■ **Text passage**
● ● ●
Multi-track MP4 transcoding and language tagging

更新时间:
复制 MD 格式

Transcode an MP4 file with Intelligent Media Services (IMS) to include multiple audio tracks and assign a language to each track.

Workflow

image

Example of the output file structure:

Duration: 00:00:31.40, start: 0.000000, bitrate: 816 kb/s
Stream #0:0[0x1](und): Video: h264 (High) (avc1 / 0x31637661), yuv420p(tv, bt709, progressive), 960x540 [SAR 1:1 DAR 16:9], 663 kb/s, 25 fps, 25 tbr, 12800 tbn (default)
Stream #0:1[0x2](zho): Audio: aac (LC) (mp4a / 0x6134706D), 48000 Hz, stereo, fltp, 46 kb/s (default)
Stream #0:2[0x3](eng): Audio: aac (LC) (mp4a / 0x6134706D), 48000 Hz, stereo, fltp, 46 kb/s (default)
Stream #0:3[0x4](jpn): Audio: aac (LC) (mp4a / 0x6134706D), 48000 Hz, stereo, fltp, 46 kb/s (default)

Prerequisites

You have activated Intelligent Media Services (IMS). For more information, see Activate the service.

Preparations

Basic IMS configuration

  • Storage configuration: Bind an Object Storage Service (OSS) bucket to IMS. For more information, see Configure a storage address.

  • Callback configuration: Configure an HTTP or Message Notification Service (MNS) callback to receive job status notifications. For more information about callback methods and events, see Callback events overview.

Transcoding templates

Procedure

image

Example requirements

Codec: H.264/H.265

Video resolution: 360p/540p/720p/1080p

Audio: HE-AAC at 64 kbps (default configuration).

Configuration example

Create transcoding templates for four video resolutions as described below. For instructions, see Create a transcoding template.

Note

To use Narrowband HD™ transcoding, create a corresponding template based on the tables. Then, submit a ticket to request a backend configuration upgrade from Alibaba Cloud.

H.264

Transcoding template

Codec

Container format

Other parameters

Video-360P

H.264

mp4

  • Resolution (long edge fixed): 640*

  • Configure other parameters as needed.

Video-540P

H.264

mp4

  • Resolution (long edge fixed): 960*

  • Configure other parameters as needed.

Video-720P

H.264

mp4

  • Resolution (long edge fixed): 1280*

  • Configure other parameters as needed.

Video-1080P

H.264

mp4

  • Resolution (long edge fixed): 1920*

  • Configure other parameters as needed.

H.265

Transcoding template

Codec

Container format

Other parameters

Video-360P

H.265

mp4

  • Resolution (long edge fixed): 640*

  • Configure other parameters as needed.

Video-540P

H.265

mp4

  • Resolution (long edge fixed): 960*

  • Configure other parameters as needed.

Video-720P

H.265

mp4

  • Resolution (long edge fixed): 1280*

  • Configure other parameters as needed.

Video-1080P

H.265

mp4

  • Resolution (long edge fixed): 1920*

  • Configure other parameters as needed.

Submit a transcoding job

Call the SubmitMediaConvertJob API operation to submit a transcoding job.
● ● ●
■ **Dataset excerpt**

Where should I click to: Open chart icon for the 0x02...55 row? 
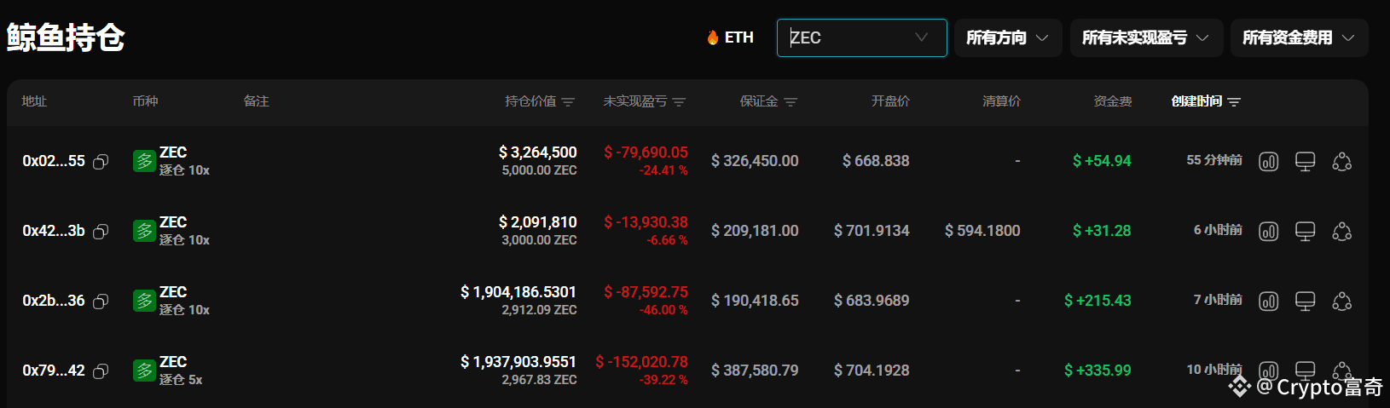tap(1268, 162)
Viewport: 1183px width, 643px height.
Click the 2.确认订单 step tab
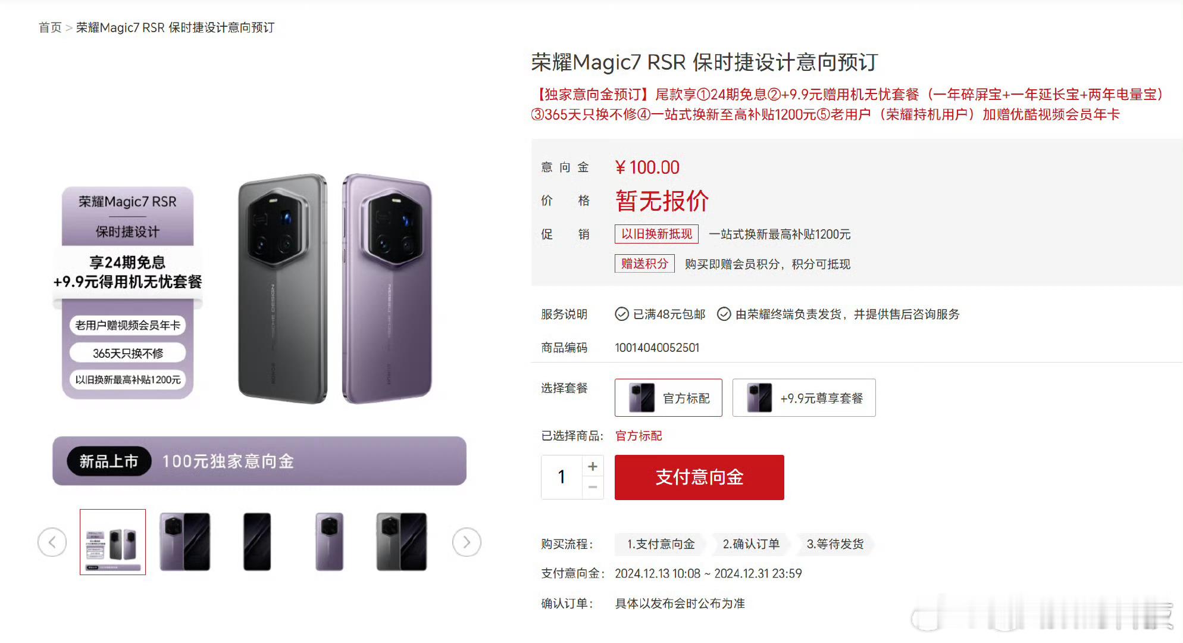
● ● ●
Continue the multi-track MP4 transcoding guide above, starting right after its last sentence.

Audio parameters

Parameter

Type

Description

InputRef

String

The name of the input stream for this audio track. This must match a Name defined in the Inputs or AudioSelector array.

LanguageControl

String

Controls how the language tag is set for the output stream. Valid values:

  • InputFirst: Uses the language tag from the input stream. If the input stream has no language tag, the service uses the tag specified in the Language parameter.

  • Configured: Uses the language tag specified in the Language parameter.

  • None: Does not add a language tag. This is the default value.

Language

String

The ISO 639-2 language code for the audio track.

Remove

String

Whether to remove the audio stream.

Codec

String

The audio codec.

Profile

String

The audio encoding profile.

Bitrate

String

The bitrate of the output audio.

Samplerate

String

The sample rate.

Channels

String

The number of audio channels.

Volume

Object

The volume control settings.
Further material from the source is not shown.